PROBLEM TO SOLVE >> Scale the stretch from the line containing "Where should I" through the end of the rows: write out each of those lines again, requests included, multiplying every coordinate in the answers by 2 and rounding to whole numbers, with halves rounded up. Leave the pictures out.

INPUT DATA >>
>> Start

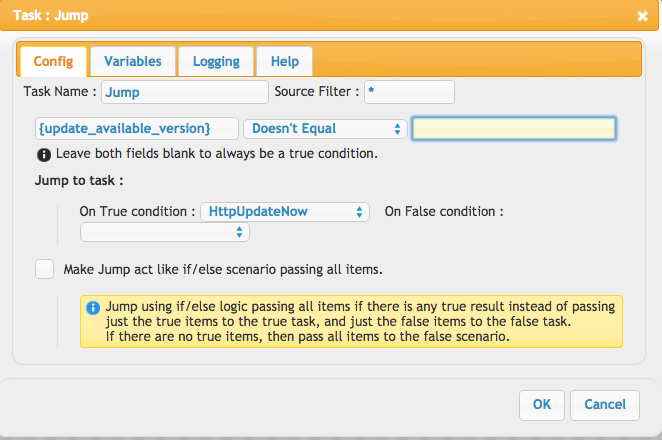
Task: Select the Help tab
Action: 285,62
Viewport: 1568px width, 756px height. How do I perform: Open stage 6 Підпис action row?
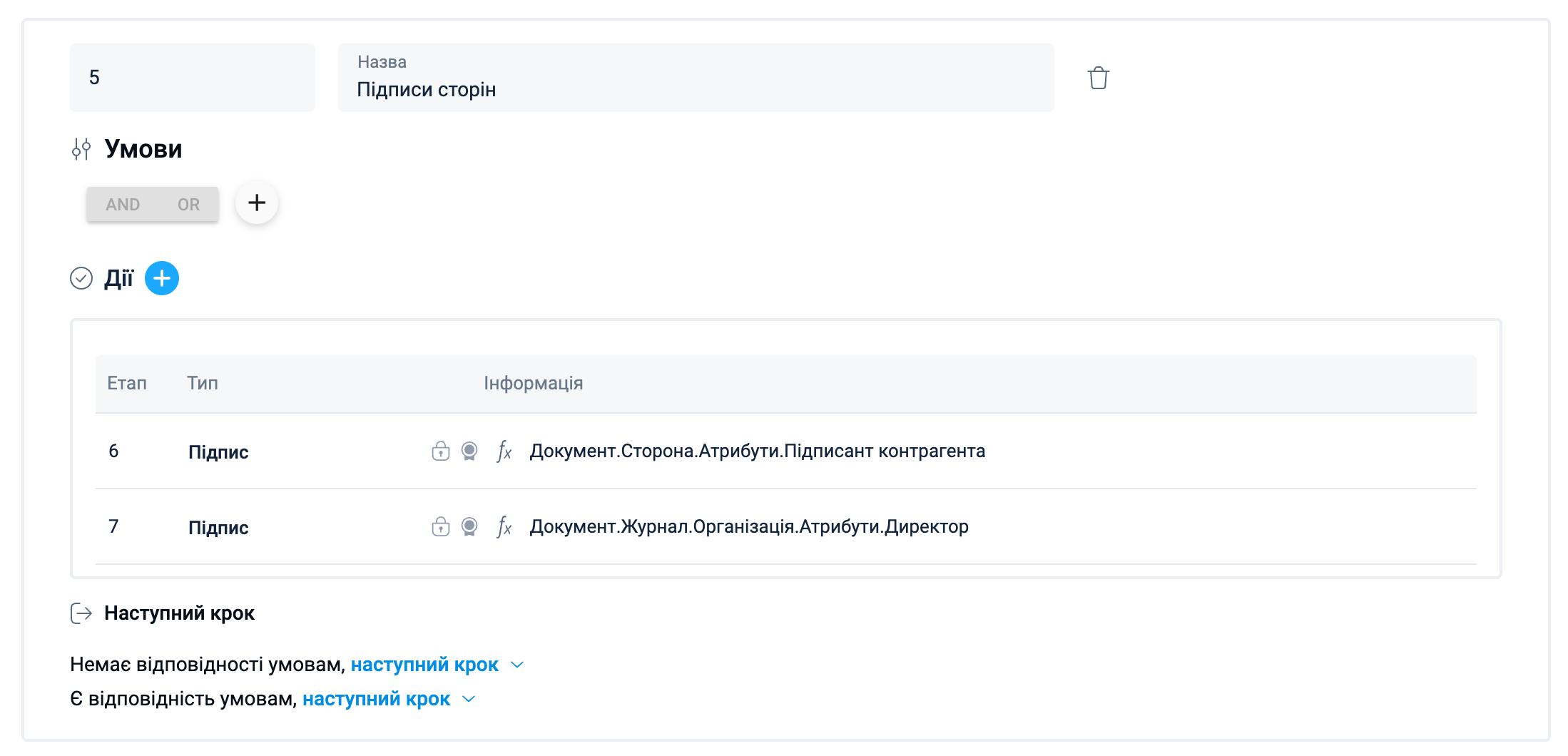tap(218, 452)
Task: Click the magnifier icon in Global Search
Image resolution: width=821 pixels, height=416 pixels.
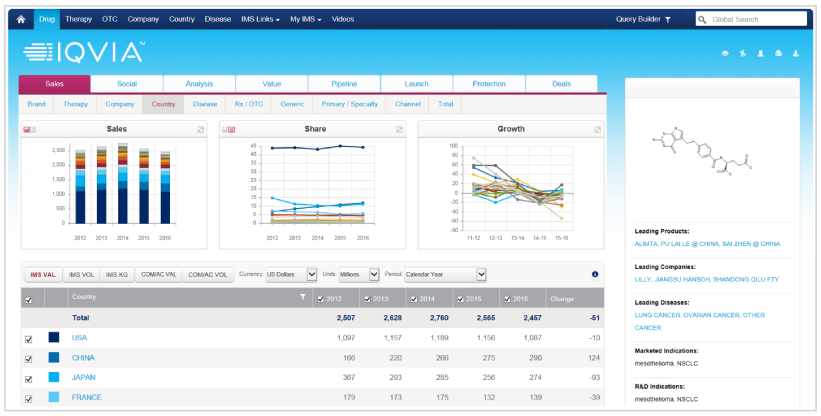Action: pyautogui.click(x=704, y=19)
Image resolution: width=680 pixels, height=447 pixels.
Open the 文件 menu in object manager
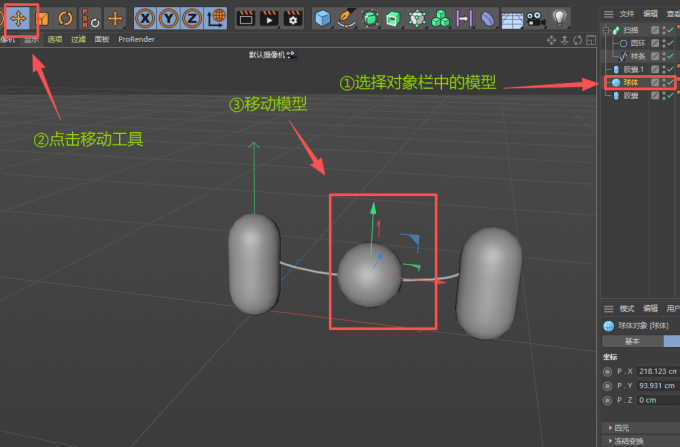tap(626, 15)
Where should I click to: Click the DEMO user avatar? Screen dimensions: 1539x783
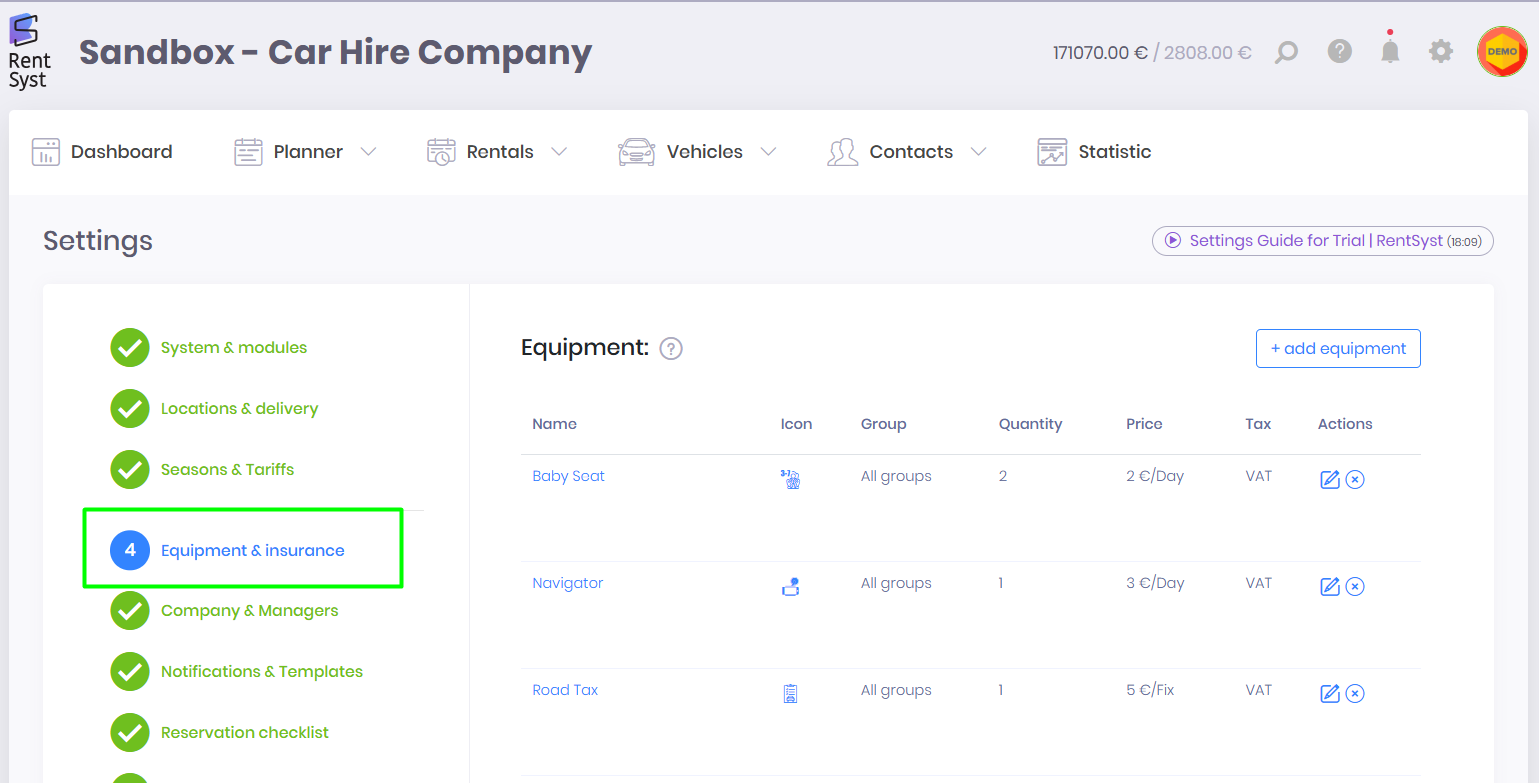[1501, 52]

>> End

ANSWER TO THE EXERCISE >>
Where should I click to: Click the DEMO user avatar? Screen dimensions: 1539x783
[3002, 104]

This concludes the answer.